### WHAT IS NEEDED
In the listing below, find the line holding "Task: Click the back arrow beside Blog" and the line holding "The height and width of the screenshot is (738, 1312).". Write out those two lines and all lines between, exactly, and nothing more.

----- RECORDS FOR THE EXERCISE

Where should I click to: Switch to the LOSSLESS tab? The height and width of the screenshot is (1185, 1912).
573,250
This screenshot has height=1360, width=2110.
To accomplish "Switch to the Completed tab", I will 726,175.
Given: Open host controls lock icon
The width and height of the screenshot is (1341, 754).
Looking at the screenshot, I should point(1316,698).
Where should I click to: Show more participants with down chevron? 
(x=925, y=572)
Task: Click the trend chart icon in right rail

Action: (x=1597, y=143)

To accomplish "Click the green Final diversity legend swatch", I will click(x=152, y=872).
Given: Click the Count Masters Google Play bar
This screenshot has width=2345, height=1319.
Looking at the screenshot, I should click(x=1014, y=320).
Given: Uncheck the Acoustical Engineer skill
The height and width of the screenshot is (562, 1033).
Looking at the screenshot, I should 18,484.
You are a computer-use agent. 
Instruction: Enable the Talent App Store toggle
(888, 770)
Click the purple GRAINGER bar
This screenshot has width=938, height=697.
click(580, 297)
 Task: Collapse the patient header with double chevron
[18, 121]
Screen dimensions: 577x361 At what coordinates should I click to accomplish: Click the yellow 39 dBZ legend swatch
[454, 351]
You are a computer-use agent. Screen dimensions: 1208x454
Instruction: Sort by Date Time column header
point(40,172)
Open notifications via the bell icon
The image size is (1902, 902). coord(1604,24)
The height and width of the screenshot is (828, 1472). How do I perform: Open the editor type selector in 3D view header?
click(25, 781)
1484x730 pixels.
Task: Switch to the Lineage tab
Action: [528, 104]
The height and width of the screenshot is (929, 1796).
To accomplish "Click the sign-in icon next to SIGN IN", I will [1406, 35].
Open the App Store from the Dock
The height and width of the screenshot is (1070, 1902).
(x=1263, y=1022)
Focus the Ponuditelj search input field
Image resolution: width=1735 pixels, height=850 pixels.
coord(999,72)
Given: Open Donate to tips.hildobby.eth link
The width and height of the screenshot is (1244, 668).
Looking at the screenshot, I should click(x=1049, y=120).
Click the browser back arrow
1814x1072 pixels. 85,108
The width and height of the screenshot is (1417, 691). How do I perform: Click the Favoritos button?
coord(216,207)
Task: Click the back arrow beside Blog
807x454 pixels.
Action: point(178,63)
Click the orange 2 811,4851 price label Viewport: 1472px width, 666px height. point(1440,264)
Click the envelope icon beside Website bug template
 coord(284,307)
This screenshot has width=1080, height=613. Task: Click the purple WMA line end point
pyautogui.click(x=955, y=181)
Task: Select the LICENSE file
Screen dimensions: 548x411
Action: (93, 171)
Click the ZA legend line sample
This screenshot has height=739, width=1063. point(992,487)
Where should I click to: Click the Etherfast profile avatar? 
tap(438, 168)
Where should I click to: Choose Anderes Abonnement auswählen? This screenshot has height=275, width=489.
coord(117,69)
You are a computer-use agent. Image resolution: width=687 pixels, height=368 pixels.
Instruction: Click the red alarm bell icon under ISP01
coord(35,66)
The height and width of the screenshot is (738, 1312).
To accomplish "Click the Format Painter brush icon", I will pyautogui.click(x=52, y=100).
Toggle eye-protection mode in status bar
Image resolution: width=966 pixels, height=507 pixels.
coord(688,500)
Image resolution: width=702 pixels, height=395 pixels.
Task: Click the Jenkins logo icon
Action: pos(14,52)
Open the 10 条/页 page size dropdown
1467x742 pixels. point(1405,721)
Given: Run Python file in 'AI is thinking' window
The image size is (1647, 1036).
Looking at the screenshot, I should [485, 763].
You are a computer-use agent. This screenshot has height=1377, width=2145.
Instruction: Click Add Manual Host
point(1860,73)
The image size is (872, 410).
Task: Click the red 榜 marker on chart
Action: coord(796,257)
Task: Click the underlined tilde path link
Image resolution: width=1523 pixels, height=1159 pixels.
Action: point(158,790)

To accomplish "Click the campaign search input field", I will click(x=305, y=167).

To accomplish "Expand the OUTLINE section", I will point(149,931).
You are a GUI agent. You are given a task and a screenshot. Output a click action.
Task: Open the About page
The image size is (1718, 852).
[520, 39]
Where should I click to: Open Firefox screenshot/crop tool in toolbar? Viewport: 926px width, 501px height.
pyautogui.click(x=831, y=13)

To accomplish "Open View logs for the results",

----------

### RESULT
Task: Click the back arrow beside Blog
807x454 pixels.
Action: point(178,63)
Click the orange 2 811,4851 price label Viewport: 1472px width, 666px height. point(1440,264)
Click the envelope icon beside Website bug template
 coord(284,307)
This screenshot has width=1080, height=613. Task: Click the purple WMA line end point
pyautogui.click(x=955, y=181)
Task: Select the LICENSE file
Screen dimensions: 548x411
Action: (93, 171)
Click the ZA legend line sample
This screenshot has height=739, width=1063. point(992,487)
Where should I click to: Click the Etherfast profile avatar? 
tap(438, 168)
Where should I click to: Choose Anderes Abonnement auswählen? This screenshot has height=275, width=489.
coord(117,69)
You are a computer-use agent. Image resolution: width=687 pixels, height=368 pixels.
Instruction: Click the red alarm bell icon under ISP01
coord(35,66)
The height and width of the screenshot is (738, 1312).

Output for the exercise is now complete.